**Task requirements:** An accurate, complete copy of the records below is required.

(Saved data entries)
- - -

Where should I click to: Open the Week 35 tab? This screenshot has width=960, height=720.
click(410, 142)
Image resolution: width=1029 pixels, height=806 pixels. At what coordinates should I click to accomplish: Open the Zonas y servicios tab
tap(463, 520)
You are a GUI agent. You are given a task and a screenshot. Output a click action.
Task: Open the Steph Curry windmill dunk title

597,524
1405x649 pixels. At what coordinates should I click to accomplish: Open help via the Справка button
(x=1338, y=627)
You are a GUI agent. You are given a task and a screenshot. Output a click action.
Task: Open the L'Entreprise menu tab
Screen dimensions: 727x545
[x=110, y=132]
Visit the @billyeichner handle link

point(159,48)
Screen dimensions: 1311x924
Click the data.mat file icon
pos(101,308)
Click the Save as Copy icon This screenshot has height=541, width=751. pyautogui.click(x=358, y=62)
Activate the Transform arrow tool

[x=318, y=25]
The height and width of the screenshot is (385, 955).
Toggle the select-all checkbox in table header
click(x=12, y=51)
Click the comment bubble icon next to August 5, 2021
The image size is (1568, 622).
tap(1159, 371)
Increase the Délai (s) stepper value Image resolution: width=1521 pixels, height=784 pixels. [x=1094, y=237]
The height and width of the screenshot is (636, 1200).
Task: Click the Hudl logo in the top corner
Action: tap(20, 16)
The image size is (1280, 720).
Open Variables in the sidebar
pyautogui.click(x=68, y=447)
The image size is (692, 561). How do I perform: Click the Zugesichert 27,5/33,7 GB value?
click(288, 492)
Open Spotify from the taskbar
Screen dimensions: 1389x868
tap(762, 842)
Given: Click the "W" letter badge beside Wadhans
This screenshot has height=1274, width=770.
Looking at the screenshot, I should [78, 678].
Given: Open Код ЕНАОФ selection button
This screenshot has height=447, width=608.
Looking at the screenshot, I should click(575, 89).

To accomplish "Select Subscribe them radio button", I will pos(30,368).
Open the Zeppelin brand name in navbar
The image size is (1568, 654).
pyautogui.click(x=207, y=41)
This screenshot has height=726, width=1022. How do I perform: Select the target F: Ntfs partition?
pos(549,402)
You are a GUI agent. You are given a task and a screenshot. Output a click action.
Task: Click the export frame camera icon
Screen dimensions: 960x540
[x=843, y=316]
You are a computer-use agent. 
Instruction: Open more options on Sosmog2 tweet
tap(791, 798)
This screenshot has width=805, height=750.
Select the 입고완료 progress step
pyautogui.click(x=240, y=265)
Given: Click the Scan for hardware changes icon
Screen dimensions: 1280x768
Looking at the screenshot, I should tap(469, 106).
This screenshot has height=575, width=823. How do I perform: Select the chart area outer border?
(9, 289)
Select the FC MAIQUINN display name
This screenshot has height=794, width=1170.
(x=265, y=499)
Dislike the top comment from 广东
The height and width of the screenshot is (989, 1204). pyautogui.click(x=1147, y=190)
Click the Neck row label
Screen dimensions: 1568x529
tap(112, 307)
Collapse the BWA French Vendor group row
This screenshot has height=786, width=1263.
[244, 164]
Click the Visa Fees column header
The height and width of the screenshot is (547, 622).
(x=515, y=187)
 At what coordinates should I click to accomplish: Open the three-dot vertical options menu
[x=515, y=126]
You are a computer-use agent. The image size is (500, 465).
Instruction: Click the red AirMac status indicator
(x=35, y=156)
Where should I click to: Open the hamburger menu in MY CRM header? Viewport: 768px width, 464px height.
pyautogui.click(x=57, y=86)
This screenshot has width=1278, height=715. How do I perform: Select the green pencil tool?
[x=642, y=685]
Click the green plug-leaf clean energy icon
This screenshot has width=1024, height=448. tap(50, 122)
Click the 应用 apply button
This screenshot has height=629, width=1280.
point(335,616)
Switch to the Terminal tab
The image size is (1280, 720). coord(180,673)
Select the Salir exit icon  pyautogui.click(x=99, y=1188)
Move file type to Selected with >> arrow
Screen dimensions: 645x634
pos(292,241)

- - -

**Solution below:**
Where should I click to: Open the Week 35 tab? This screenshot has width=960, height=720.
click(410, 142)
Image resolution: width=1029 pixels, height=806 pixels. At what coordinates should I click to accomplish: Open the Zonas y servicios tab
tap(463, 520)
You are a GUI agent. You are given a task and a screenshot. Output a click action.
Task: Open the Steph Curry windmill dunk title

597,524
1405x649 pixels. At what coordinates should I click to accomplish: Open help via the Справка button
(x=1338, y=627)
You are a GUI agent. You are given a task and a screenshot. Output a click action.
Task: Open the L'Entreprise menu tab
Screen dimensions: 727x545
[x=110, y=132]
Visit the @billyeichner handle link

point(159,48)
Screen dimensions: 1311x924
Click the data.mat file icon
pos(101,308)
Click the Save as Copy icon This screenshot has height=541, width=751. pyautogui.click(x=358, y=62)
Activate the Transform arrow tool

[x=318, y=25]
The height and width of the screenshot is (385, 955).
Toggle the select-all checkbox in table header
click(x=12, y=51)
Click the comment bubble icon next to August 5, 2021
The image size is (1568, 622).
tap(1159, 371)
Increase the Délai (s) stepper value Image resolution: width=1521 pixels, height=784 pixels. [x=1094, y=237]
The height and width of the screenshot is (636, 1200).
Task: Click the Hudl logo in the top corner
Action: tap(20, 16)
The image size is (1280, 720).
Open Variables in the sidebar
pyautogui.click(x=68, y=447)
The image size is (692, 561). How do I perform: Click the Zugesichert 27,5/33,7 GB value?
click(288, 492)
Open Spotify from the taskbar
Screen dimensions: 1389x868
tap(762, 842)
Given: Click the "W" letter badge beside Wadhans
This screenshot has height=1274, width=770.
Looking at the screenshot, I should [78, 678].
Given: Open Код ЕНАОФ selection button
This screenshot has height=447, width=608.
Looking at the screenshot, I should click(575, 89).

To accomplish "Select Subscribe them radio button", I will pos(30,368).
Open the Zeppelin brand name in navbar
The image size is (1568, 654).
pyautogui.click(x=207, y=41)
This screenshot has height=726, width=1022. How do I perform: Select the target F: Ntfs partition?
pos(549,402)
You are a GUI agent. You are given a task and a screenshot. Output a click action.
Task: Click the export frame camera icon
Screen dimensions: 960x540
[x=843, y=316]
You are a computer-use agent. 
Instruction: Open more options on Sosmog2 tweet
tap(791, 798)
This screenshot has width=805, height=750.
Select the 입고완료 progress step
pyautogui.click(x=240, y=265)
Given: Click the Scan for hardware changes icon
Screen dimensions: 1280x768
Looking at the screenshot, I should tap(469, 106).
This screenshot has height=575, width=823. How do I perform: Select the chart area outer border?
(9, 289)
Select the FC MAIQUINN display name
This screenshot has height=794, width=1170.
(x=265, y=499)
Dislike the top comment from 广东
The height and width of the screenshot is (989, 1204). pyautogui.click(x=1147, y=190)
Click the Neck row label
Screen dimensions: 1568x529
tap(112, 307)
Collapse the BWA French Vendor group row
This screenshot has height=786, width=1263.
[244, 164]
Click the Visa Fees column header
The height and width of the screenshot is (547, 622).
(x=515, y=187)
 At what coordinates should I click to accomplish: Open the three-dot vertical options menu
[x=515, y=126]
You are a computer-use agent. The image size is (500, 465).
Instruction: Click the red AirMac status indicator
(x=35, y=156)
Where should I click to: Open the hamburger menu in MY CRM header? Viewport: 768px width, 464px height.
pyautogui.click(x=57, y=86)
This screenshot has width=1278, height=715. How do I perform: Select the green pencil tool?
[x=642, y=685]
Click the green plug-leaf clean energy icon
This screenshot has width=1024, height=448. tap(50, 122)
Click the 应用 apply button
This screenshot has height=629, width=1280.
point(335,616)
Switch to the Terminal tab
The image size is (1280, 720). coord(180,673)
Select the Salir exit icon  pyautogui.click(x=99, y=1188)
Move file type to Selected with >> arrow
Screen dimensions: 645x634
pos(292,241)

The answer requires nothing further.